13 Dec 2017

Assessing the Labor Market

Education 6 Comments

Check out the chart below. I am forming my own views but I’m curious to get reactions from you folks. I think it is extremely misleading to simply use the unemployment rate as an indicator for the health of the labor market. Note that the civilian-employment ratio is (obviously) not the same thing as the civilian labor force participation rate. What do you make of the US labor market since 2000, compared to the earlier pattern?

6 Responses to “Assessing the Labor Market”

  1. Darien says:

    What I see is that the labor force participation rate and the employment-population ratio track each other reasonably well, and that, prior to 2000, the unemployment rate was roughly opposite the e-p ratio, as one would reasonably expect. Since 2000, though, it appears to have become unhinged, and increasingly so after 2010. Since these are government statistics, my immediate thought is that some bureau or other (BLS, most likely) has monkeyed with definitions for political engineering purposes.

  2. Tel says:

    https://fred.stlouisfed.org/graph/fredgraph.png?g=gFcs

    The green line represents long term trend changes in employment including but not limited to:
    * women coming into the workforce
    * men leaving the workforce
    * various age cohorts
    * shift from manufacturing to services

    The red line represents short term factors, closely linked to the boom/bust cycle (and that’s by design because once people have been unemployed long enough there are various reasons why they don’t get counted).
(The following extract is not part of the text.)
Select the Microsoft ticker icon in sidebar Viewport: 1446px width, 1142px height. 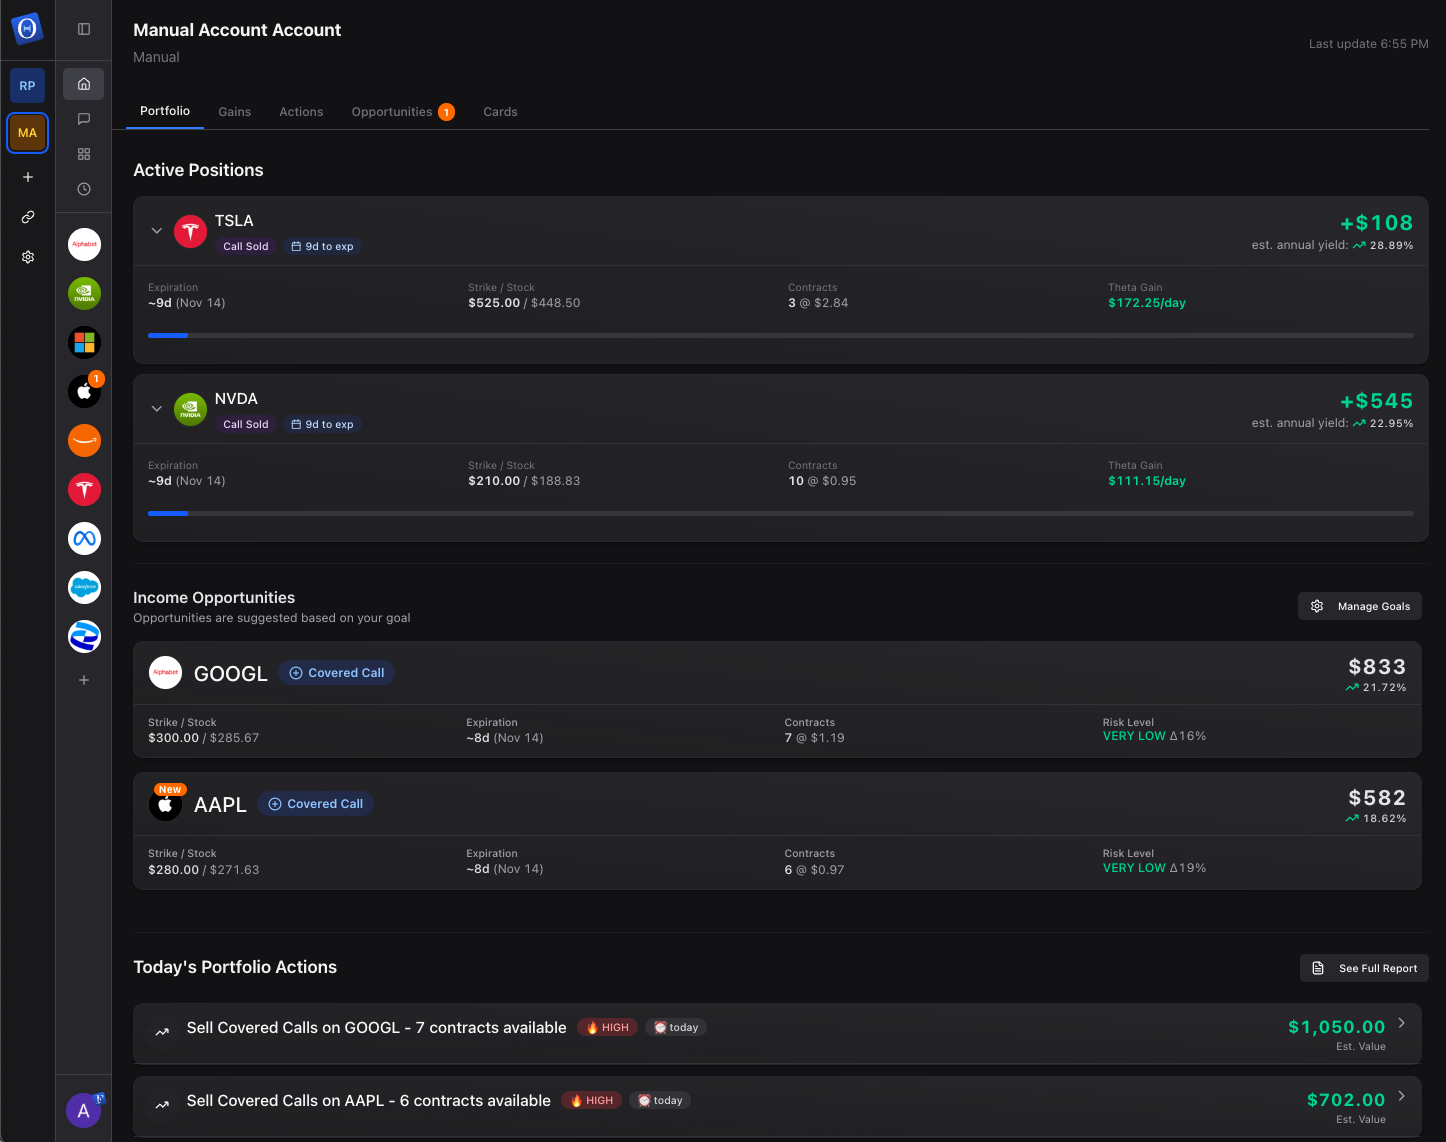coord(84,342)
    The blue line is a bit of each of the other two.

    • Kevin Erdmann says:

      Tel is right. An easy way to get rid of all the demographic shifts that are going on is to look at LFP for just men age 35-44. You’ll see a pretty linear graph that has declined about 1% a decade since WW II.

  3. B Cole says:

    Yeah what I see is we never recovered from the 2008 recession.
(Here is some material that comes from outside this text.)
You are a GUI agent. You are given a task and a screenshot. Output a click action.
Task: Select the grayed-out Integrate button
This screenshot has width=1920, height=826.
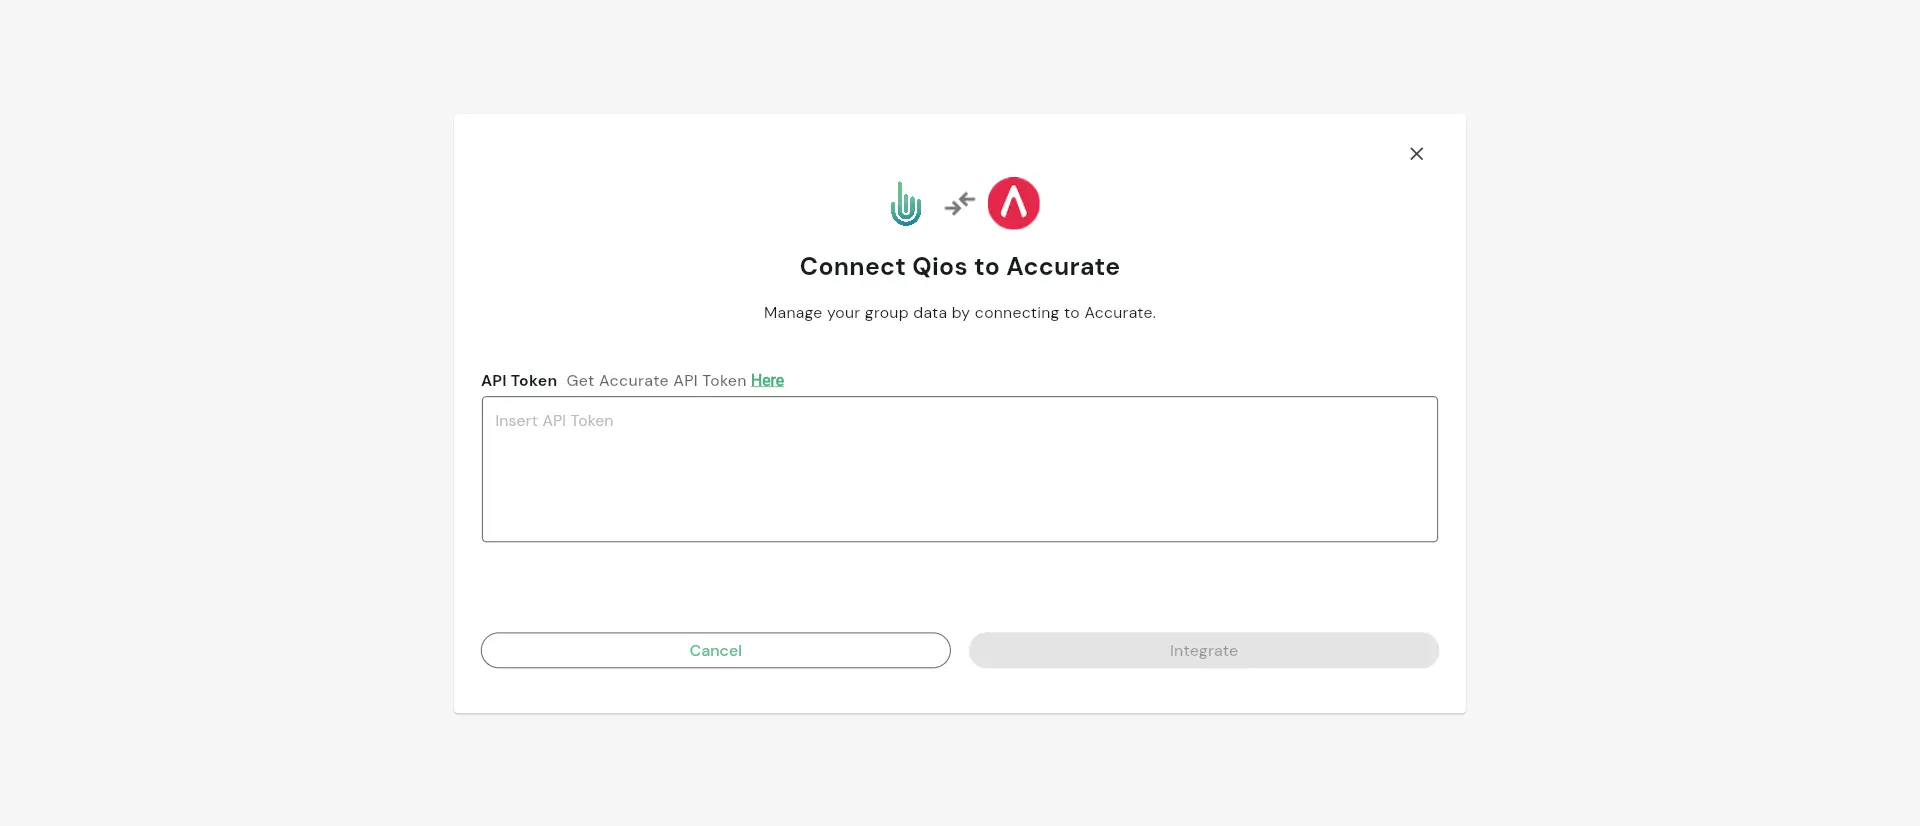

    Also the Fed engages in wage suppression, not financial repression.

  4. Capt. J Parker says:

    Civilian employment population ratio ought to be declining over time because of the aging population so the fact that it is now only 60% isn’t very strong evidence of the economy still being far from full employment. While I curse and spit blood every time I am forced to admit it, Krugman taught me to look at the participation rate of prime age workers 25 to 54 years https://fred.stlouisfed.org/series/LNU01300060 By that metric there is still a little slack in the labor market but it isn’t huge.

  5. Capt. J Parker says:

    Here’s another metric: Employment rate of males 25 to 54. https://fred.stlouisfed.org/series/LREM25MAUSM156N The pre-recession peak employment rate for males 25 to 54 has been trending slowly downward for decades. When I eyeball where the peak ought to be for this current cycle based on a historical linear trend I get about 86% which is pretty close to where we are today. I haven’t yet decided if the downward trend in peak prime age employment is because progressives are destroying the incentive to work or because our rising standard of living, even for folks at the lower end of the income scale, is reducing the incentive to work all the time.